Determine the correlation coefficient for a bivariate Gaussian copula so that the resulting samples following a Normal-to-anything (NORTA) step have the desired correlation.
This package is based on the paper by Xiao and Zhou, Matching a correlation coefficient by a Gaussian copula.
Only two methods are exported:
pearson_bounds
- Determines the range of admissible Pearson correlations between two distributions
pearson_match
- Computes the Pearson correlation coefficient to be used in a bivariate Gaussian copula
using PearsonCorrelationMatch, Distributions
using StatsFuns
p = 0.4 # target correlation
# Distributions can be continuous, discrete, or a mix
F = Gamma()
G = NegativeBinomial(20)
# estimate the pearson correlation bounds
pearson_bounds(F, G)
# (lower = -0.8385297744531974, upper = 0.9712817585733178)
# calculate the required input correlation
p_star = pearson_match(p, F, G)
# 0.4361868405991995
# apply the NORTA step
D = MultivariateNormal([0, 0], [1 p_star; p_star 1])
Z = rand(D, 1_000_000)
U = normcdf.(Z)
X1 = quantile.(F, U[1,:])
X2 = quantile.(G, U[2,:])
cor(X1, X2)
# 0.40007047985609534
It is highly recommended that any user of this package reads the reference paper first. The algorithm uses Gauss-Hermite polynomial interpolation to approximate the solution of the double integral. Target correlations near the Frechet bounds may be highly sensitive to the degree of the Hermite polynomial.

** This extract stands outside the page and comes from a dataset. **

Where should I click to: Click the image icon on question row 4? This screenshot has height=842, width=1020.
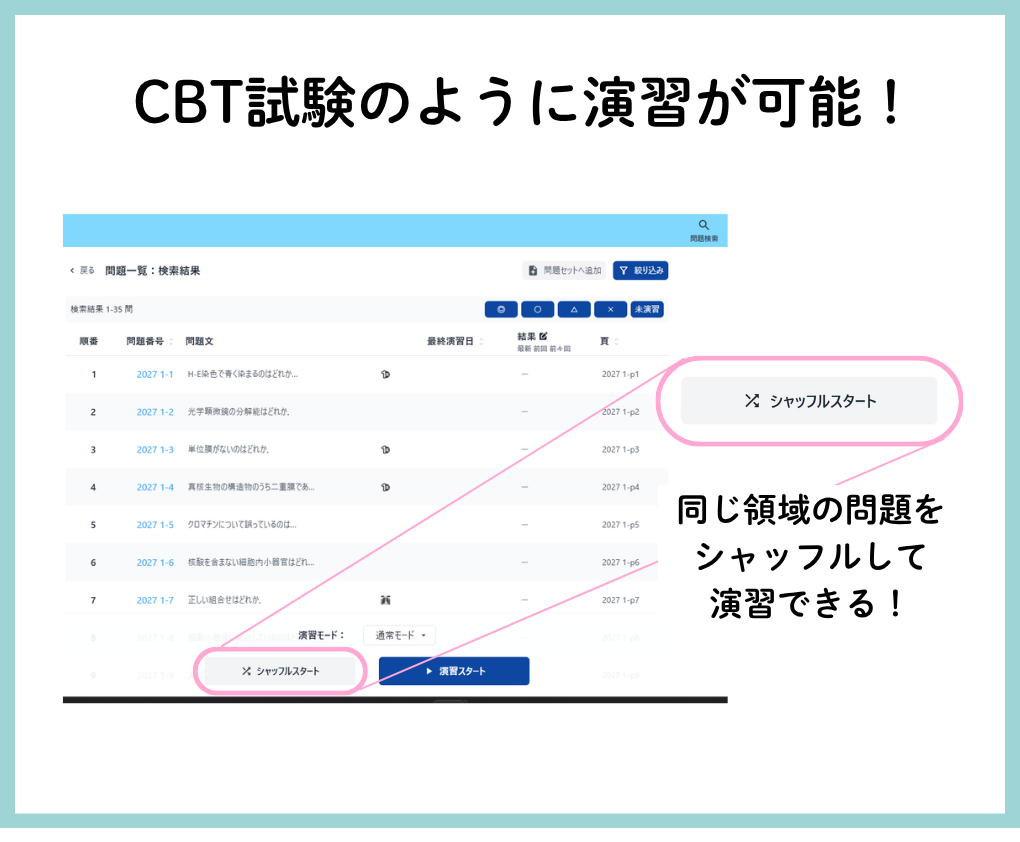point(385,487)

While this package focuses on the bivariate case, it can be used to compute the input correlations between all pairs of marginal distributions. However, the resulting adjusted correlation matrix may not be positive definite. In that case, you can use the NearestCorrelationMatrix.jl library to fix the adjusted correlation matrix before applying the NORTA step.
- Xiao, Q., & Zhou, S. (2019). Matching a correlation coefficient by a Gaussian copula. Communications in Statistics-Theory and Methods, 48(7), 1728-1747.